The review underscores the increasing concerns of regulators over the potential risks posed by digital assets to the stability of the financial system.
Unsatisfactory risk-management practices
The United States GAO announced a preliminary review of the collapse of Signature Bank and Silicon Valley Bank, citing exposure to deposits from the cryptocurrency industry as a contributing factor.
The report, which was released on May 11, cited “poor governance and unsatisfactory risk-management practices” as the reasons for Signature Bank’s collapse in March.
While the report did not explicitly blame digital assets for the bank’s failure, it did highlight Signature Bank’s exposure to the crypto industry, and it’s declining liquidity in the months leading up to its collapse.
Additionally, the report mentioned that the bank’s management was unable to fully comprehend its liquidity positions in the days leading up to its failure.

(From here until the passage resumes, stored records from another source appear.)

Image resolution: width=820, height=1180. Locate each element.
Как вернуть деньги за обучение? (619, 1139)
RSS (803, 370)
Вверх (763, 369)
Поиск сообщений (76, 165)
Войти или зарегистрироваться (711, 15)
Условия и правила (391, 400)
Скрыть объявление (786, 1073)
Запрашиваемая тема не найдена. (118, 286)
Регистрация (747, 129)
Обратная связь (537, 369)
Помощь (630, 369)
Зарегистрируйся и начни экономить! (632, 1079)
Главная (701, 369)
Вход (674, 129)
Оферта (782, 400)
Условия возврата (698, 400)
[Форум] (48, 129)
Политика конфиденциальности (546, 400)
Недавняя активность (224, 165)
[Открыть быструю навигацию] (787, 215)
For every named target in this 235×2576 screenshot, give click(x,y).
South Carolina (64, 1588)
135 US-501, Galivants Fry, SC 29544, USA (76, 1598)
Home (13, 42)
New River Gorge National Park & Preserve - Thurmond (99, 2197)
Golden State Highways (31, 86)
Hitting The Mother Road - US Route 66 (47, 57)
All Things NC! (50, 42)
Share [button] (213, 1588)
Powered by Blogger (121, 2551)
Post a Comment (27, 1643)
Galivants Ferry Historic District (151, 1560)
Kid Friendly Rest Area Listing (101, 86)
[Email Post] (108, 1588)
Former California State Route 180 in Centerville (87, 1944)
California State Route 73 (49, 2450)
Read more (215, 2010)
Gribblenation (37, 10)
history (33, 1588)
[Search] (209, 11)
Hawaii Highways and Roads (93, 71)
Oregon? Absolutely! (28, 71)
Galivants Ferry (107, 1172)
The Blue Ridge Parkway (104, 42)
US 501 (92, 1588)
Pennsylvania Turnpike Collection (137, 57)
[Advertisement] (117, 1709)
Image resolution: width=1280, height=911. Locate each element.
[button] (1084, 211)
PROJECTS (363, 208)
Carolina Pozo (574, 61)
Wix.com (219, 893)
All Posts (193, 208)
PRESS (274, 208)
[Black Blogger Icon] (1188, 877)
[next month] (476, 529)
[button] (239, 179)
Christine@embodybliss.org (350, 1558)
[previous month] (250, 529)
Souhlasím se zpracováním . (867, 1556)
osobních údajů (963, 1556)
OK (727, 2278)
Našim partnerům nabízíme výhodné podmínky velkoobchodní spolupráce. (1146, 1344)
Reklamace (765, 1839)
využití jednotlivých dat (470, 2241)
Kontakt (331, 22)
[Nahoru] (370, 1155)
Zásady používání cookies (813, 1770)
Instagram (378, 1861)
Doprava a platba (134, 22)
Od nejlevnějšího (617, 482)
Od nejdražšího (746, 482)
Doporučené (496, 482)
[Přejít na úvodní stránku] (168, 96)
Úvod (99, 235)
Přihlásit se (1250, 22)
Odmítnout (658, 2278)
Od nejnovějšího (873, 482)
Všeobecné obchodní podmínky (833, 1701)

Regulators and lawmakers have frequently cited the collapses of Signature Bank, Silicon Valley Bank, and Silvergate Bank as cautionary tales when discussing the potential risks of cryptocurrency.
The failures of these banks have raised concerns among policymakers regarding the stability of the financial system in the face of growing crypto adoption.
In response to these concerns, some crypto companies have sought to reassure regulators and customers that they have adequate funds to offset potential risks.
For example, BlockFi and Gemini released statements following the bank failures, claiming that they had no risk or sufficient funds to cover any potential losses.
However, recent news reports suggest that regulatory scrutiny of crypto companies is increasing. In March 2021, BlockFi received a cease and desist order from the New Jersey Bureau of Securities, which alleged that the company had violated securities laws by offering interest-bearing accounts.
In April 2021, the U.S. Securities and Exchange Commission (SEC) shared a warning to investors about the risks of crypto investments, including those offered by crypto exchanges.
The regulatory landscape for cryptocurrency is evolving rapidly, and the failures of traditional banks like Signature Bank, Silicon Valley Bank, and Silvergate Bank continue to be a focal point in discussions about the risks and benefits of crypto adoption.